UNITED NATIONS, December 29. /TASS/. The United States and Western nations have betrayed the trust showed to them after the Soviet Union’s breakup, Russian First Deputy Permanent Representative to the UN Dmitry Polyansky has told reporters.
"Everybody was thinking that people in the West are our friends, that they really are giving us a hand so that we will live in some better place, a better world and nobody will ever remember about the Cold War, about East and West," he said. "But eventually things have gone other way very quickly."
"We saw that the intentions of our colleagues are not as innocent as it was presented at the beginning. We saw a lot of Americans and Europeans exploiting our country, trying to split it, to crush it, to split Russia further, to promote separatism in Russia, to promote divisions between Russia and newly emerged states," the diplomat continued.
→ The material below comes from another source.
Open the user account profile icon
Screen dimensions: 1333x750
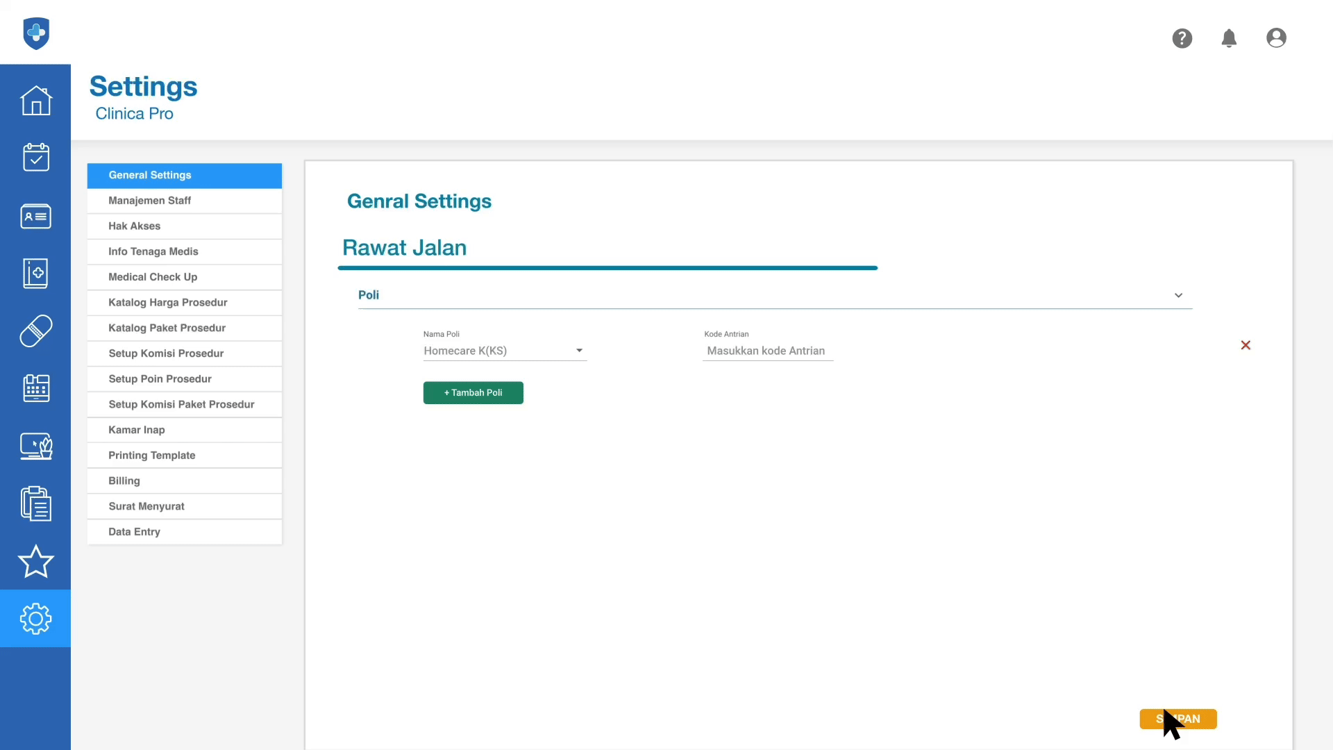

He went on to say that the first ten years of modern Russia’s history were "very difficult, very challenging," and the country was "really on the brink of collapse."
However, after this trend was reversed in 2000s, "we have started to be perceived as a threat by the West, by the United States." "What we're having now we have is kind of a remake of the Cold War, Cold War 2.0," Polyansky said.
In his opinion, there are currently no reasons for ideological confrontation between the East and the West.
"There is no communist ideology that Russia or anybody else promotes, our economic structure is very close to that of the United States, or any other western country, but confrontation is there and the efforts to portray Russia as an enemy are also there," he said. "It of course brings to your mind some conclusions that the question was not of ideology but of geopolitical struggle, which is back to existence right now, unfortunately."
Russian President Vladimir Putin said at his annual press conference on December 23 that in the early 1990s the USSR did everything in order to build normal relations with the West. According to him, the West should have treated Russia as a potential ally after the collapse of the Soviet Union and facilitated its strengthening instead of attempting to induce "a further disintegration.".